Le séisme de magnitude 5,2 à Huarmey
Le 11 juillet 2026, à 02 h 58, un mouvement tellurique de magnitude 5,2 a été enregistré dans le département d’Áncash, selon les données du Centre Sismologique National de l’Institut Géophysique du Pérou (IGP). L’épicentre a été localisé à 170 kilomètres au sud-ouest du district de Huarmey, à une profondeur de 13 kilomètres. Bien que le séisme ait atteint une intensité de III dans la zone, les autorités locales, régionales et l’Institut National de Défense Civile (Indeci) n’ont rapporté aucun dommage matériel ni aucune victime. Par ailleurs, la Direction d’Hydrographie et de Navigation de la Marine de Guerre du Pérou a officiellement écarté tout risque de tsunami consécutif à cet événement.

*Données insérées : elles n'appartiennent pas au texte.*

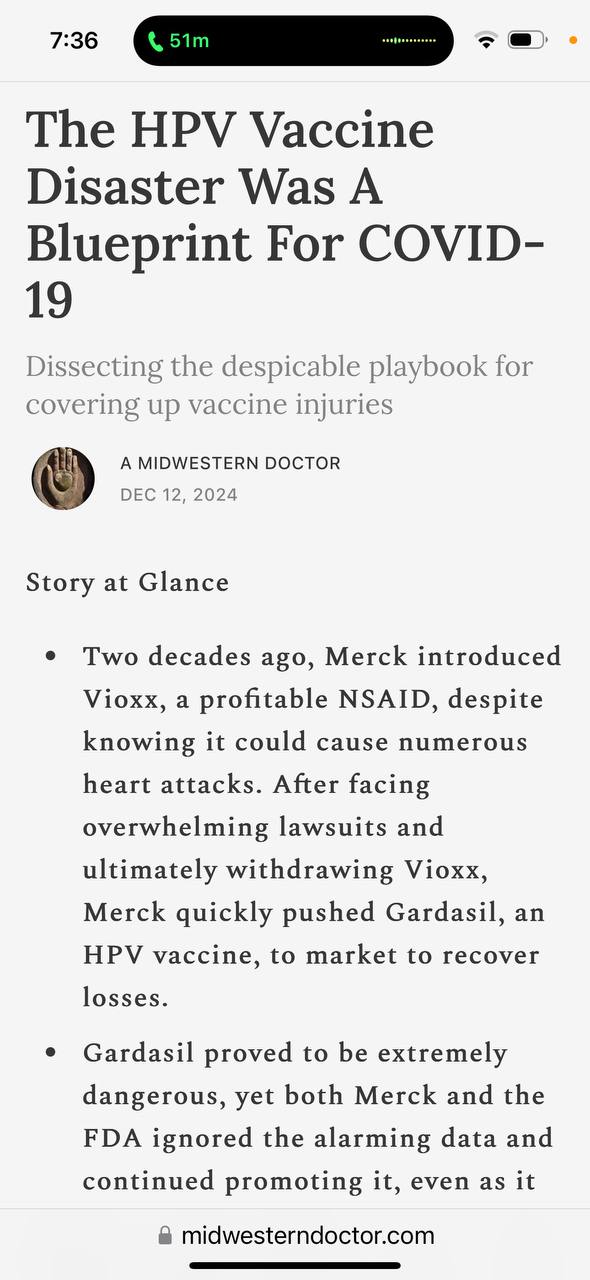Open the author's hand avatar image
The width and height of the screenshot is (590, 1280).
(x=63, y=478)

Le phénomène sonore lors du séisme à Lima
La veille, le vendredi 10 juillet, un séisme de magnitude 4,3 a surpris les citoyens de Lima et de Callao à 23 h 42. Son épicentre se situait en mer, à 22 kilomètres au sud-ouest de Lurín, avec une profondeur de 60 kilomètres et une intensité de degré IV. Ce qui a le plus marqué les résidents n’est pas seulement la secousse, mais le bruit inhabituel — décrit comme un retentissement ou un coup sec — qui a accompagné le mouvement. Selon des explications relayées par ASISMET, ce phénomène est typique des séismes de faible magnitude, proches et intraplaque. Dans ces cas, l’énergie de haute fréquence prédomine, générant des vibrations rapides et un “bruit structurel”. Ce type d’onde, plutôt qu’un balancement prolongé, est perçu par les structures des bâtiments comme une vibration intense ou un choc sourd, ce qui explique pourquoi de nombreux utilisateurs ont eu le sentiment que le séisme était plus puissant que ce que suggérait sa magnitude technique.

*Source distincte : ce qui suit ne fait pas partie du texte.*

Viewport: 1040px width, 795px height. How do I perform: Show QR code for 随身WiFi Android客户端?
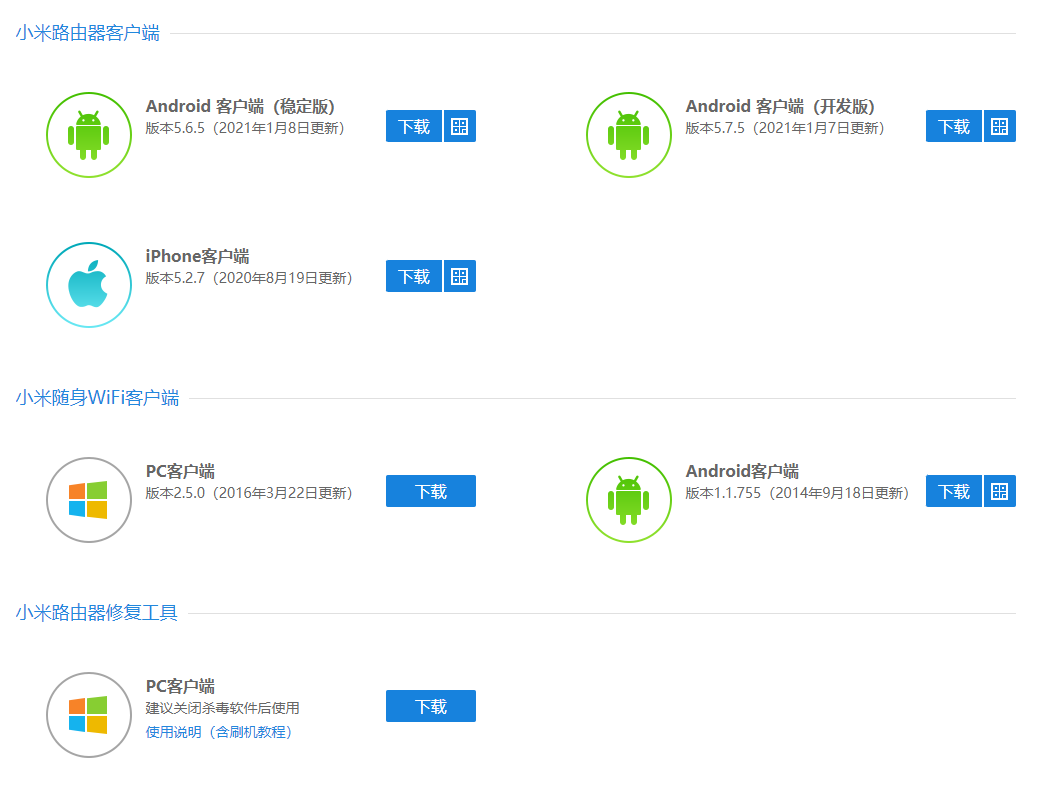coord(999,491)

La question des alertes sur smartphones
Suite au séisme de Lima, de nombreux citoyens ont exprimé leur frustration face à l’absence d’alerte sur leurs téléphones portables. Les autorités ont rappelé que les systèmes intégrés par Google (Android) et Apple (iPhone) ne sont pas des outils de prédiction, mais des systèmes de détection des premières ondes. Le fonctionnement de ces alertes dépend de plusieurs facteurs techniques :
- La magnitude et l’intensité estimée.
- La proximité de l’épicentre (si la secousse est trop proche, l’alerte peut arriver trop tard ou ne pas s’activer).

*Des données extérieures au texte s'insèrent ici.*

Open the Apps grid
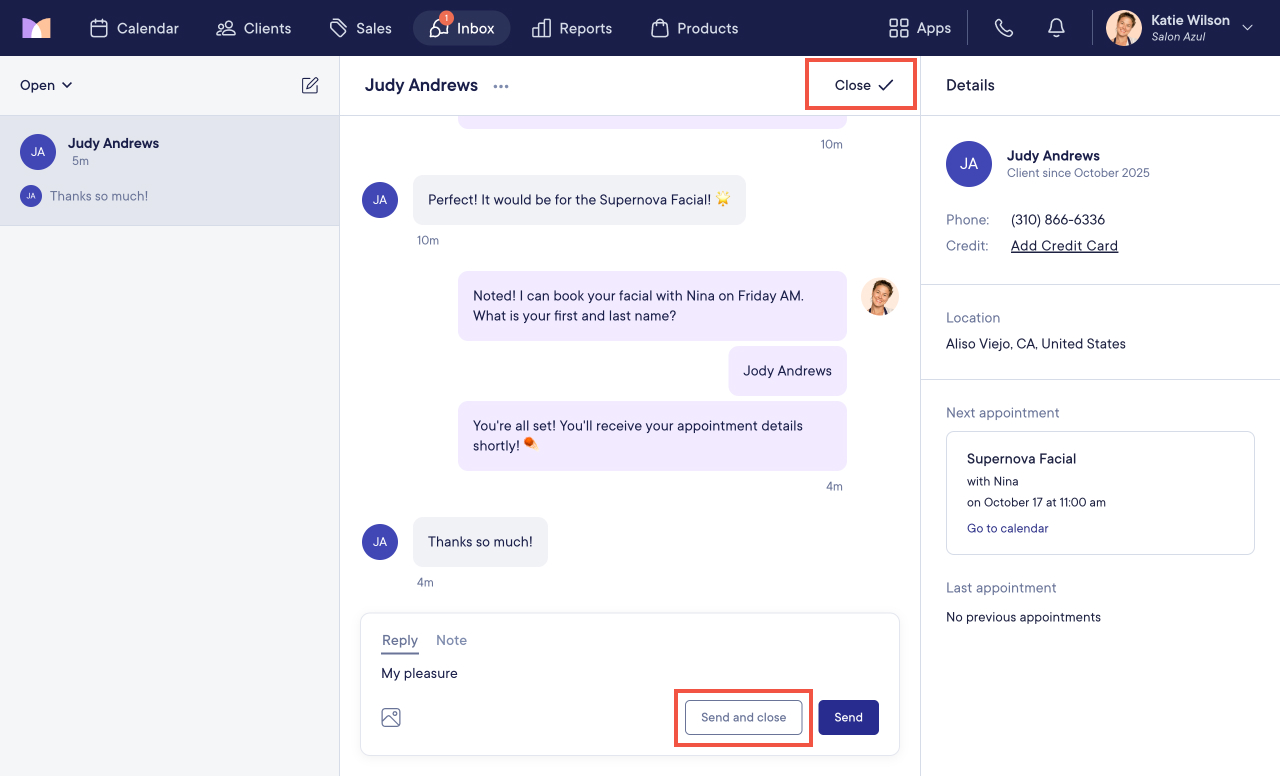pyautogui.click(x=919, y=28)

- La compatibilité de l’appareil et la configuration des paramètres (localisation, alertes d’urgence et connexion active).
Il est important de noter que ces notifications technologiques sont distinctes du Système d’Alerte Sismique Péruvien (SASPe), qui est le réseau national officiel déployé par l’État pour émettre des avis via des sirènes dans les zones vulnérables.
Préparation et recommandations officielles
Face à la situation géographique du Pérou, situé dans le “Cinturón de Fuego del Pacífico” (Cercle de feu du Pacifique), les autorités insistent sur la nécessité d’une préparation constante. L’Indeci recommande à chaque foyer de mettre en place les mesures suivantes :

| Action | Détail |
|---|---|
| Mochila de emergencia | Doit contenir : eau, aliments non périssables, lampe de poche, radio à piles, sifflet, trousse de premiers secours et vêtements chauds. |
| Sécurité intérieure | Identifier les zones sûres et fixer les objets lourds ou décoratifs susceptibles de tomber. |
| Protocoles | Participer aux simulacres, ne pas utiliser d’ascenseurs et couper les services de gaz, d’eau et d’électricité après une secousse. |
Les experts rappellent que la préparation et la connaissance des protocoles de sécurité restent les outils les plus efficaces pour réduire les risques face à l’activité sismique récurrente dans le pays.